You seem to be missing the point entirely as well, I never said we need to drop the image entirely or avoid it all together.I don't believe that professionalism is the ticket to bigger pay, a larger audience and the sport being taken 'seriously'. I think youre missing the point of action sports; its entertainment. Its the consumer who is going to decide where the money goes and how much the riders will be paid, and I assure you that the viewers don't give two shits about how professional the riders are, in fact, it could even help the sport if it became well known that the World Champs after party was insane and that the doors are open. Remember, its potentially the most dangerous sport you can pick up so we want to be marketing ourselves to the risk takers, who are often pretty intense partiers as well. Complete waste of time trying to image yourself as something you're not
Take a look at any sport that is full of off the wall people, motoX is a great example, but you look at it now and all the riders display a high level of professionalism when it is needed, yet the weekend guys and the pros off season are very open to having fun and getting wild. A company will be careful to be associated with someone who is a wildcard and could hurt their reputation. For the sport to grow it needs and injection of money from somewhere, that will come from a sponsor who feels they can sell product through a rider, most products don't want a wild card. They want someone who is wild and professional but can control when and how they act and can be relied upon.

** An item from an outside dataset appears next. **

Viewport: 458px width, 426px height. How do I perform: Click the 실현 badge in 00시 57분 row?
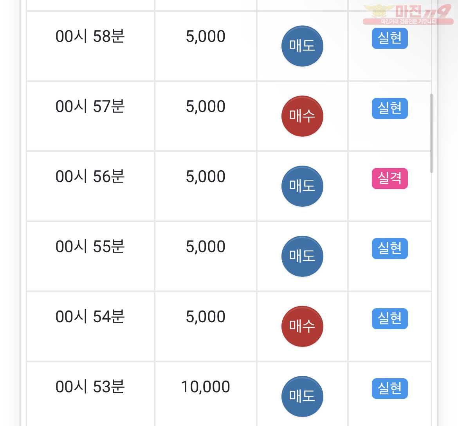coord(389,108)
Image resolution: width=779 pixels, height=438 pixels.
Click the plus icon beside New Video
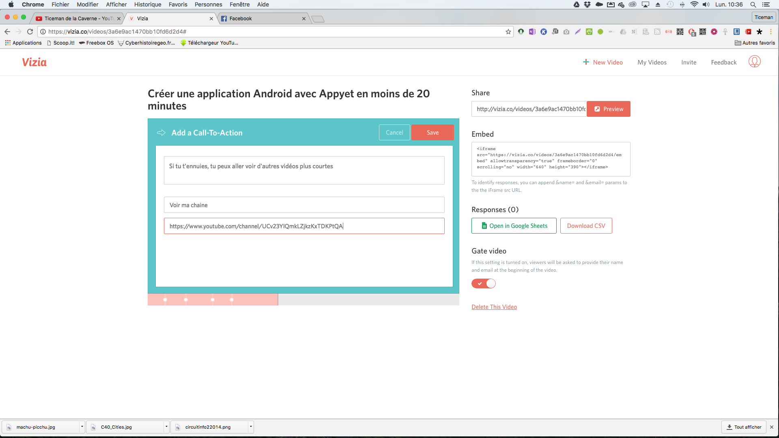[586, 62]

We can go two ways, we play up the crazy image which we have done in the past and it got us nowhere (palmer years), worked for a few years, it will develop an image of hooligans. This not only is a bad thing for trail development and public view on everyday riders but it equally tends to come with lower respect, most people who will see someone act like that will consider them immature and have little respect for what they do which leads to a difficult task promoting the sport and culture, it equally leads to the attitude of 'well if they dont take it serious how serious can it be" and we are back to a sport that is under recognized.
It would be great if I was wrong but I cant see it working that way.

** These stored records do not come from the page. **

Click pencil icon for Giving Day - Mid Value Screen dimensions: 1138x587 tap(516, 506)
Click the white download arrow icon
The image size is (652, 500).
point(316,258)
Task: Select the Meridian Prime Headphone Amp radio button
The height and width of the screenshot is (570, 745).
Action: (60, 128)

The second way is as I said look at peaty, a guy who has fun, has a great image, has a pretty good wild man image but has a strong professionalism about him too. He is what we need from riders. There needs to be a striking balance. This not only gives credit to the sport but it maintains and improves our image and the seriousness of the sport but also the fun side, it does not give us a negative image but one that is positive. People will see serious riders which equates to a serious sport, something that needs to be taken serious deserves respect. All this leads to a positive light on riding and that is much easier to promote than a negative one. if we were marketing to 16-21 year olds the crazy image might work but we are pushing a culture and one that is widely recognized.